The revised standards have no significant impact on the consolidated financial statements.

Some new or amended IFRS standards and interpretations have been adopted by the IASB, but will only enter into force in a subsequent accounting period. The new developments or amendments are listed in the following table, specifying the financial year in which the adjustment enters into force at Allreal.

Standard/Interpretation

Description

Entry into force

Application
from

 

 

 

 

IAS 1 (Amendment)

Presentation of Items of Other
Comprehensive Income

1 July 2012

2013

IAS 19 (Amendment)

Employee Benefits

1 January 2013       

2013

IAS 27

Separate Financial Instruments

1 January 2013

2013

IAS 28

Investments in Associates and
Joint Ventures

1 January 2013

2013

IAS 7 (Amendment)

Disclosures – Offsetting Financial
Assets and Financial Liabilities

 


2013

IFRS 10

Consolidated Financial Statements

1 January 2013

2013

IFRS 11

Joint Arrangements

1 January 2013

2013

IFRS 12

Disclosures of Interests in Other Entities


1 January 2013


2013

IFRS 10/IFRS 11/IFRS 12
(Amendment)

Consolidated Financial Statements,
Joint Arrangements, Disclosure of
Interests in Other Entities



1 January 2013



2013

IFRS 13

Fair Value Measurement

1 January 2013

2013

Improvements to IFRSs
(May 2012)

1 January 2013

2013

IAS 32 (Amendment)

Offsetting Financial Assets and
Financial Liabilities


1 January 2014


2014

IFRS 9

Financial Instruments: Classifi-
cation and Measurement


1 January 2015


2015

IAS 19

The revised standard will result in a large number of changes in the treatment of pension assets and pension commitments. The main changes relate to the recalculation of pension commitments and past-service cost taking account of the apportionment of risk between the employer and the employees. In addition, the corridor method for recognising actuarial gains and losses will cease to be used and a net interest rate is to be introduced in place of interest costs and anticipated returns. To supplement this, additional disclosure obligations may be necessary in relation to powers and responsibilities in the pension scheme.

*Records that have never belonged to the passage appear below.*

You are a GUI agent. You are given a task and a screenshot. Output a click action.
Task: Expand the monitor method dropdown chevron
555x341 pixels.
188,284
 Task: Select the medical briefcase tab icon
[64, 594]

To date, Allreal has taken actuarial gains and losses resulting from the periodic recalculations to income on a straight-line basis over the average remaining working lives of the active scheme members, if they exceed 10 percent of the larger of assets and benefit obligations (corridor method).

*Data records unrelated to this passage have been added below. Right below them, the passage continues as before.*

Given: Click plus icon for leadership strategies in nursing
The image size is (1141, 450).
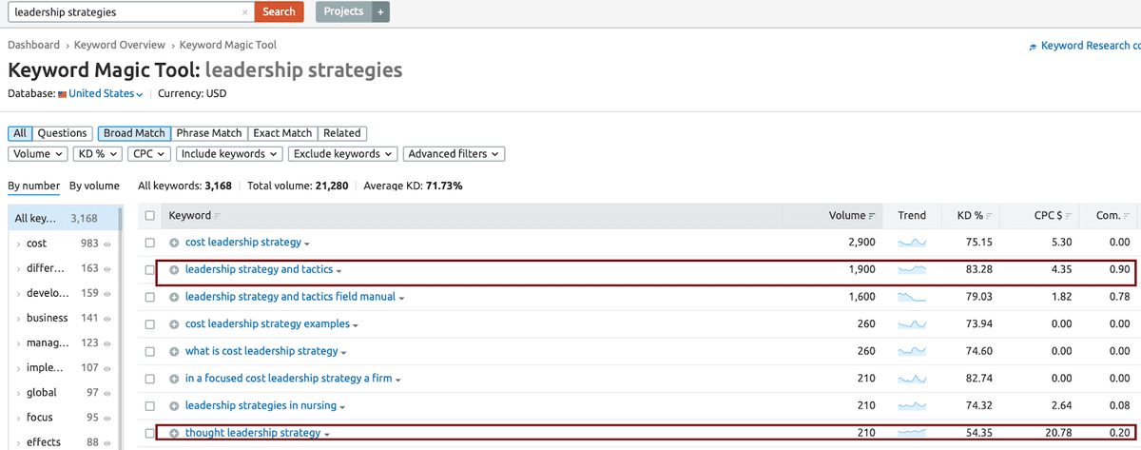Looking at the screenshot, I should tap(174, 406).
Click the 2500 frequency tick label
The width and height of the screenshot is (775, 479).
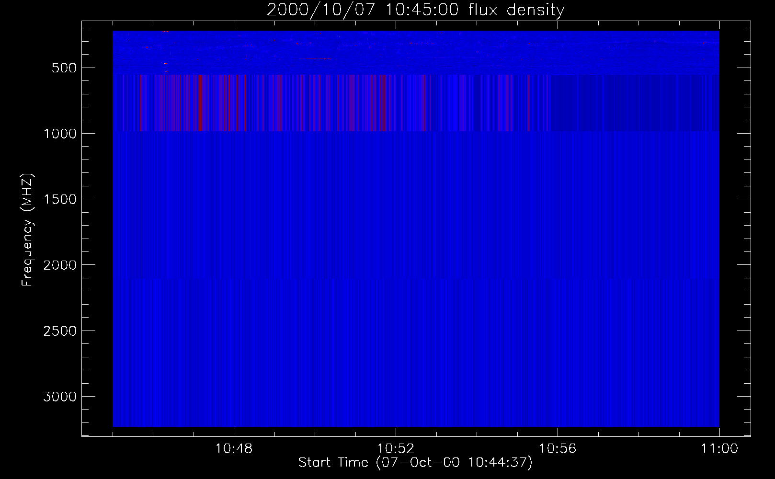pos(59,331)
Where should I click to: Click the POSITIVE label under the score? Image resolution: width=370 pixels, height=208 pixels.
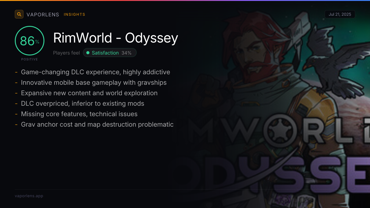tap(30, 59)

After the corridor method ceases to be applied as of 1 January 2013, actuarial gains and losses will be taken immediately to other earnings in equity (not recognised in income) and recognised immediately in past service cost. Non-recognised actuarial losses and non-recognised past service cost amounted to CHF 5.1 million as at 31 December 2012. If the standard had been applied earlier, pension liabilities would have been CHF 4.4 million higher as at 31.12.2012 (after allowing for employee contributions) and equity (net of deferred taxes) would have been CHF 3.4 million lower. Application of the net interest method would have increased pension expense by CHF 0.5 million in 2012.

IFRS 13

The new standard replaces the requirements previously incorporated in IAS 40 for determining the fair value of investment real estate. The concept of “highest and best use”, which entails a slightly modified definition of fair value, is now used. Allreal only expects the implementation of the standard to result in higher fair values for a small number of Allreal investment properties. To date, only four properties have been identified for which adjustments are possible following application of the new standard. Examples of cases potentially resulting in higher fair values are underused plots of land, future changes of use, replacement buildings and conversions of rental apartments into condominium properties. The quantitative impact on the consolidated financial statements is assessed as immaterial at the present time.

The detailed impact of the new IFRS standards and interpretations on the consolidated financial statements is to be analysed in 2013. Apart from additional disclosure requirements, the remaining IFRS amendments are not expected to result in any material adjustments.

1.3     Change in realisation of gains on development real estate, change in presentation of consolidated statement of comprehensive income and gross presentation of downpayments for development real estate

1.3.1  Agreement with SIX Exchange Regulation on the 2011 IFRS annual financial statements


In the first half of 2012, as part of preliminary clarifications and an investigation, SIX Exchange Regulation determined facts relating to the 2011 IFRS annual financial statements of the Allreal Group, which, in accordance with IAS 8, lead to a retrospective adjustment of the previous year’s accounts, see notes 1.3.2 to 1.3.5.

SIX Exchange Regulation and Allreal Holding AG reached a written agreement, under which the proceedings against the company are deemed to have been completed, subject to compliance with the conditions stipulated.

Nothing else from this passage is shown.